宇宙船と砂漠で足跡

こんにちは。 こんばんは。 おはようございます。 flyingsapceshipと申します。 こちらのはてなブログでは好きなもの、きらいなもの、気になるもの、考えたことがあれば、私ならではの少ない語彙と拙い文章による書置きスタイルでお送りしようと考えています。

流星堂を駆け抜けて

こんにちは。

こんばんは。

おはようございます。

flyingsapceshipと申します。

こちらでは好きなもの、気になるもの、考えたことがあれば、私ならではの少ない語彙と拙い文章で書き殴っていくスタイルでお送りしています。

 

ピーーーゴーーキュールルルルルル

という音とともに、我が家のデスクトップPCが世界と繋がった頃の話だ。

 

私が小学校を卒業し、中学生になる頃に、我が家にデスクトップPCが現れた。

なぜ現れたのか、理由は未だにわからない。

 

そんな高価なものは父親しか買わない。

しかし、父親はPCが必要な仕事も趣味も無い。実際、父親は現在PCに触れることもしていないらしいし、当時もPCで将棋くらいしかしてなかった。
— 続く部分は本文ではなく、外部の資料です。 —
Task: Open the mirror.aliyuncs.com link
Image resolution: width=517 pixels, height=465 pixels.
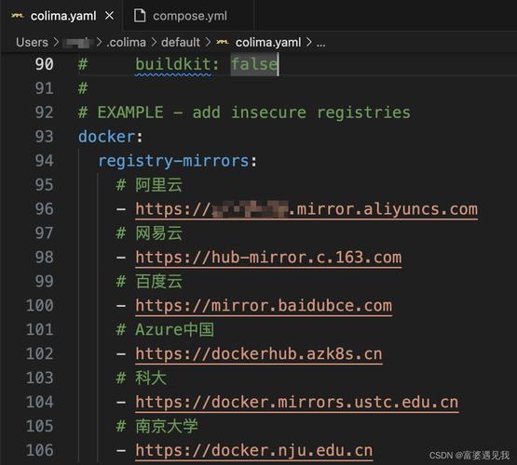Action: [x=306, y=209]
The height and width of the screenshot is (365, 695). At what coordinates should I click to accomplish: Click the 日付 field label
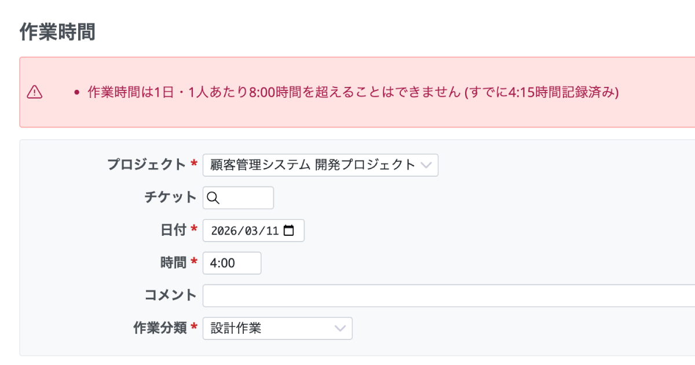click(173, 230)

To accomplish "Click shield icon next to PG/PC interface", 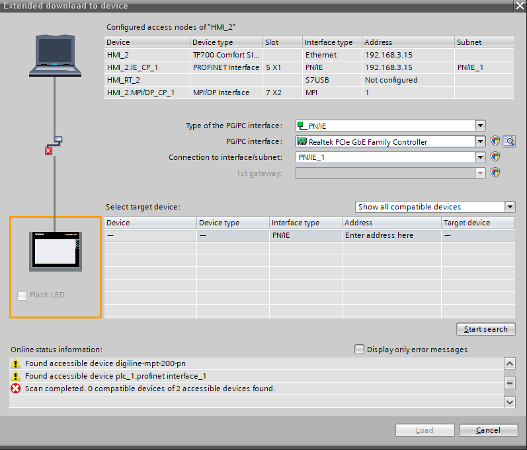I will tap(495, 141).
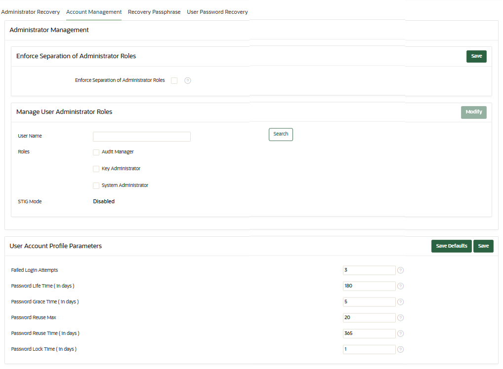Open help for Failed Login Attempts
This screenshot has height=369, width=503.
(400, 270)
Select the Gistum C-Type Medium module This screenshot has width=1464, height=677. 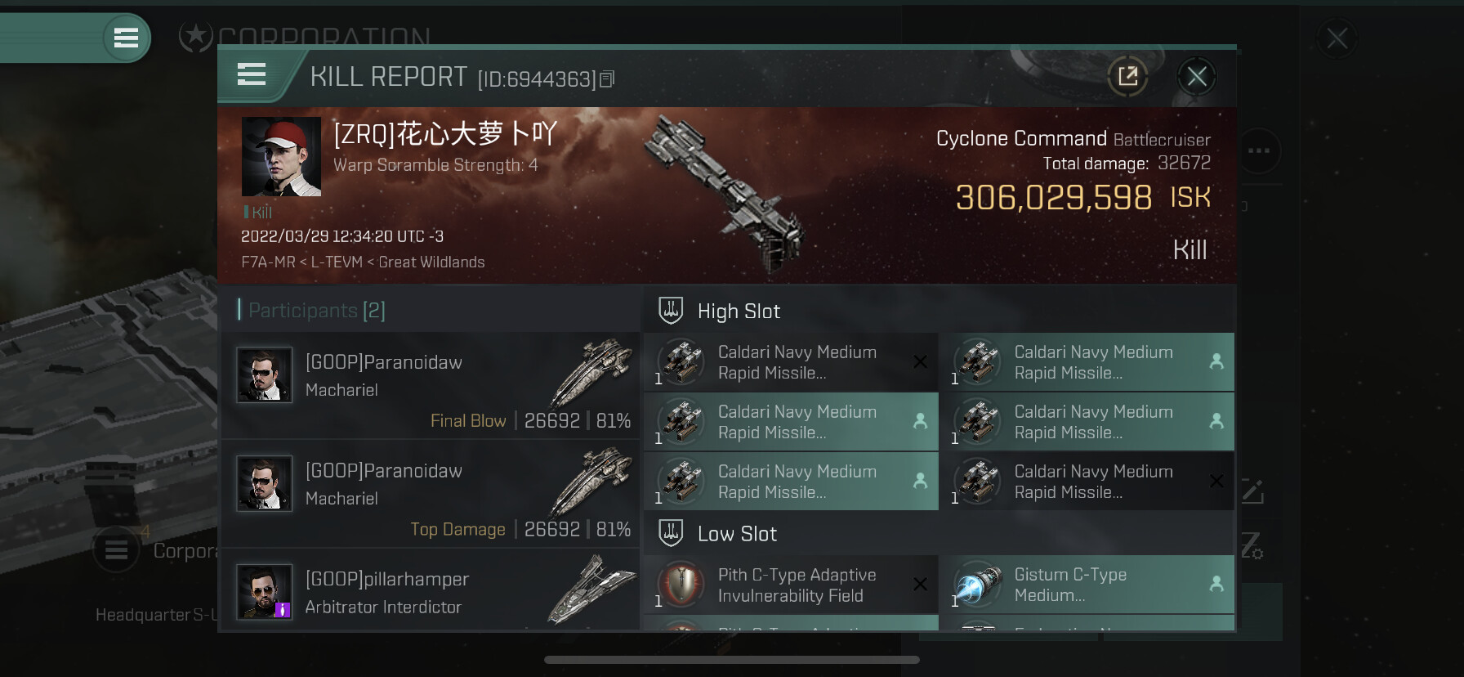pyautogui.click(x=1087, y=585)
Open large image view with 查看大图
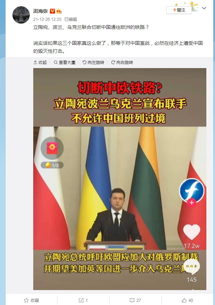This screenshot has height=305, width=215. [x=64, y=63]
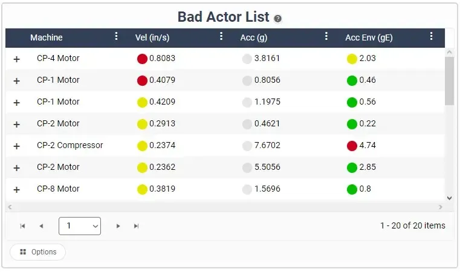Go to the next page
The height and width of the screenshot is (272, 460).
point(118,226)
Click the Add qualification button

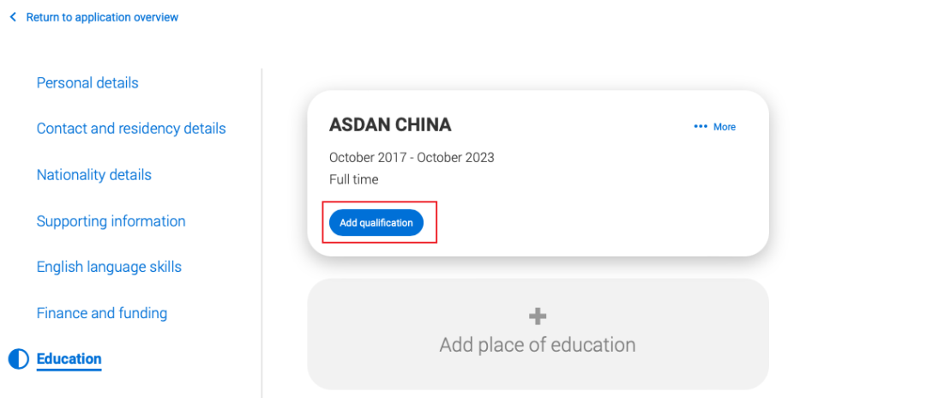coord(376,223)
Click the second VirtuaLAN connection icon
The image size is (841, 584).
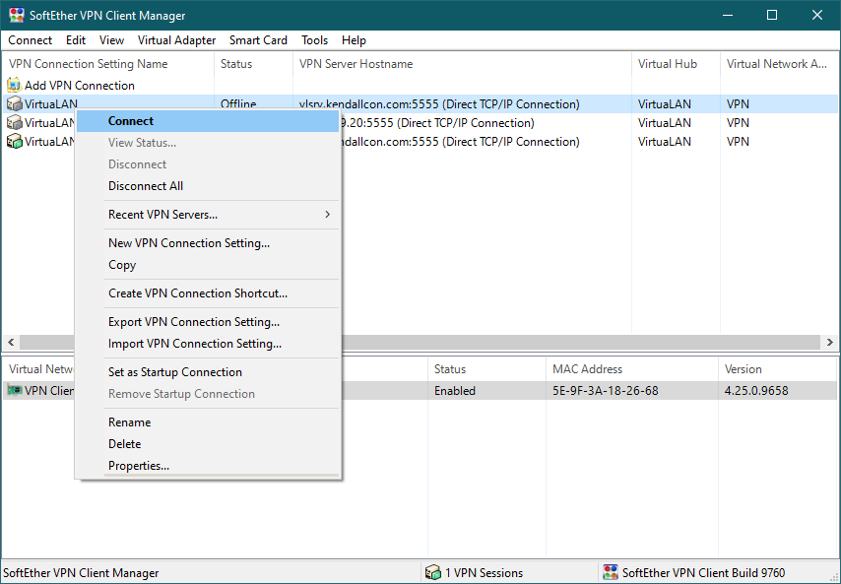pos(14,123)
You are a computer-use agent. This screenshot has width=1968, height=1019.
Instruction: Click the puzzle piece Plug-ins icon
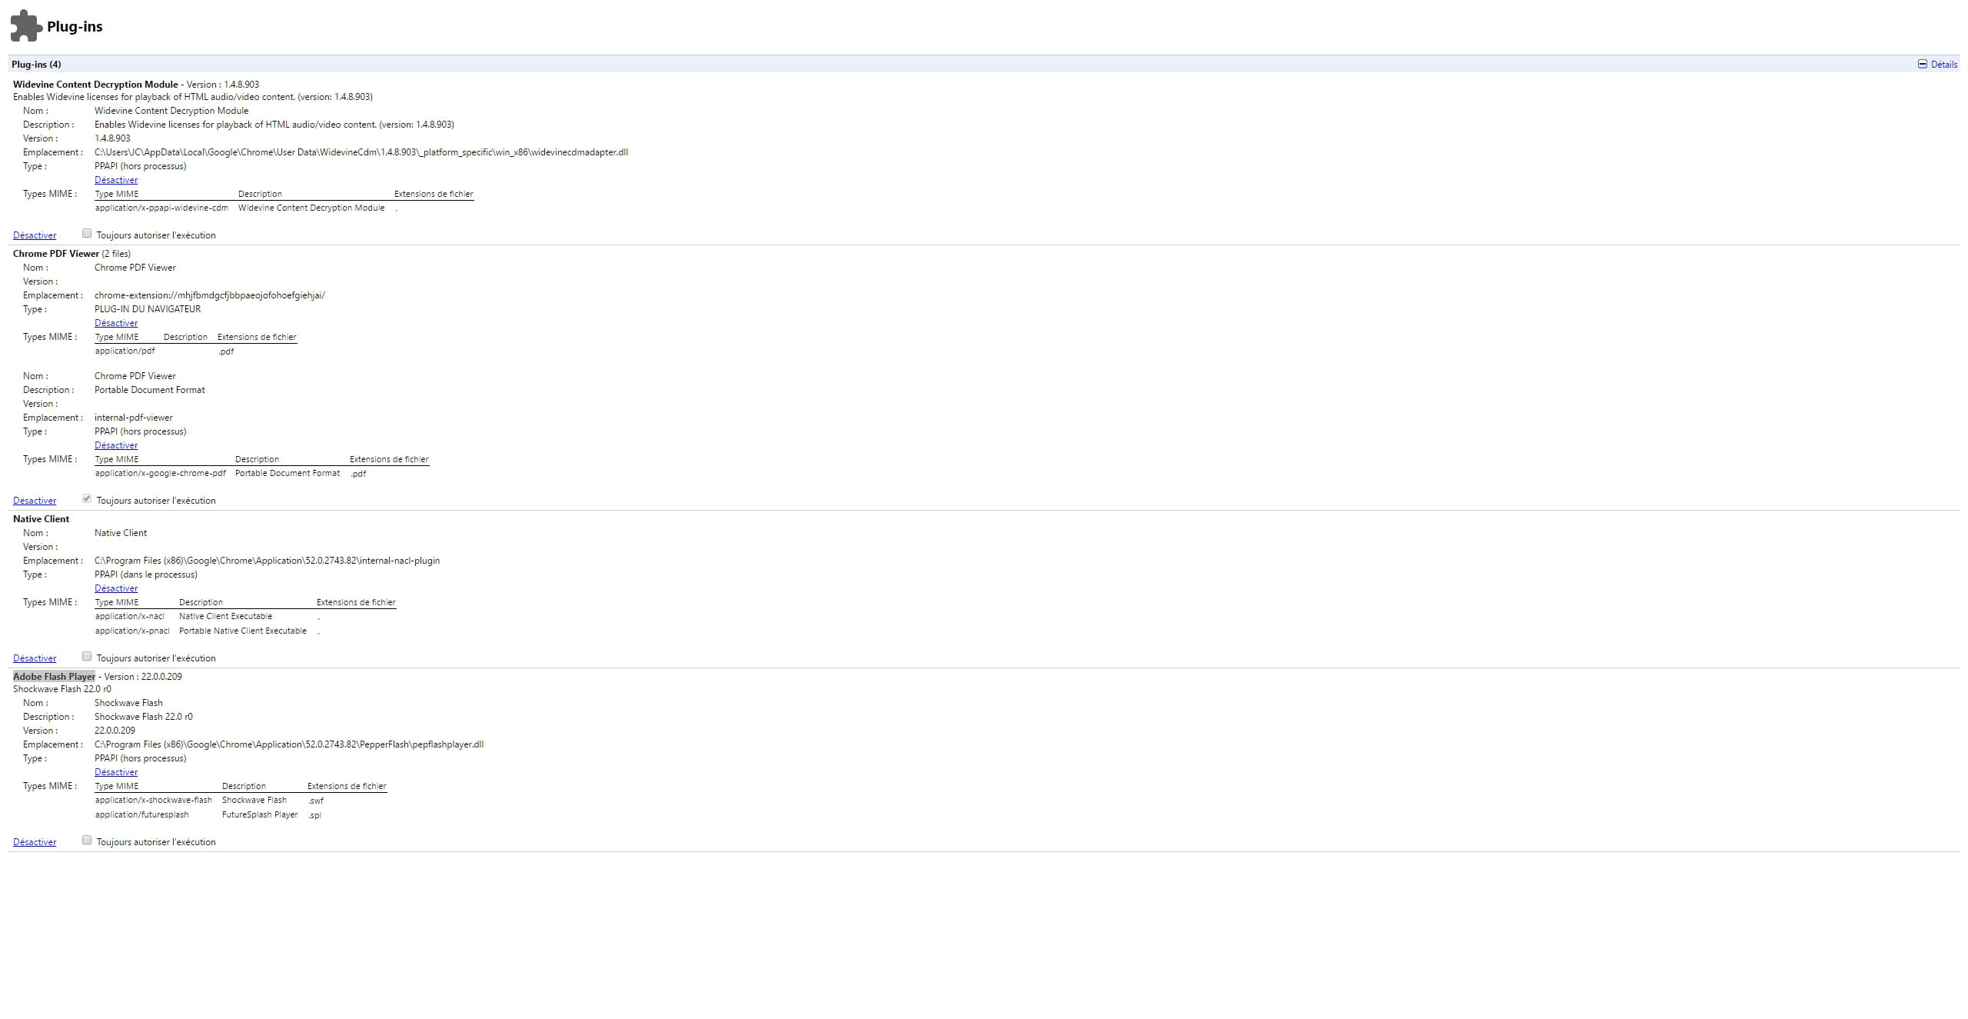(x=26, y=25)
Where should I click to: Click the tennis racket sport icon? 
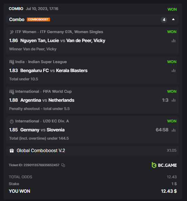(x=11, y=32)
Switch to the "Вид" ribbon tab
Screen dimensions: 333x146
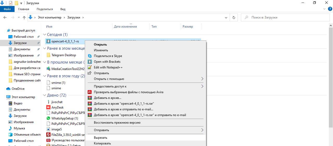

PCをねだるような子供は長女の権限で、姉くらいだが、姉も首を傾げていた。

さらに当時の私は、PCは業務用みたいなもので、個人宅での必要性は特に無いと思っていた。

 

なぜか現れた。

 

私が本格的に、インターネットの波打ち際に出てきたのは中3の半ばくらいだった。

友人から面白い話を聞いたのだ。

 

『仮面舞踏会』だ。

 

同じ学年のメカオタクが、自分のサイトでチャットルームを作ったらしい。

そこで、同じ学年の人間がハンドルネームで呼び合い、チャットで遊んでいる。

そこのメンバーは、実際には普段関わりが少なそうな人間同士もいるとのことだ。

 

 

「(flyingspaceship)も来なよ。正体秘密にして」

 

 

なにそれ超楽しそう。

 

 

メカオタクの管理人のほか、メンバーは学年1の秀才などどちらかというと、インテリ系で揃っている。

そんな中、明らかに偏差値が筋肉に奪われていそうな『柔道部』の私が、初心者インターネットオタクとしてチャットルームをうろつく。

 

誘ってきた友人も、謎解きモノやクイズが好きな子だった。

不思議な奴を送り込んで、犯人当てみたいなことをしたい気持ちは、よくわかった。

 

サイトは『流星堂』。

21時過ぎくらいにチャットルームへ向かうと、ものすごい速さで文字が流れていく。会話はどんどん発展して、最初なんの話をしていたのかわからないくらい、深淵、もしくは壮大になる。

 

普段、一見関わりのない同級生たちが、楽しそうに会話を展開しているのが、なぜか嬉しかった。

 

サイトに誘ってくれた友人からヒントは貰っていたので、その中にいる同級生が誰なのか、なんとなくわかった。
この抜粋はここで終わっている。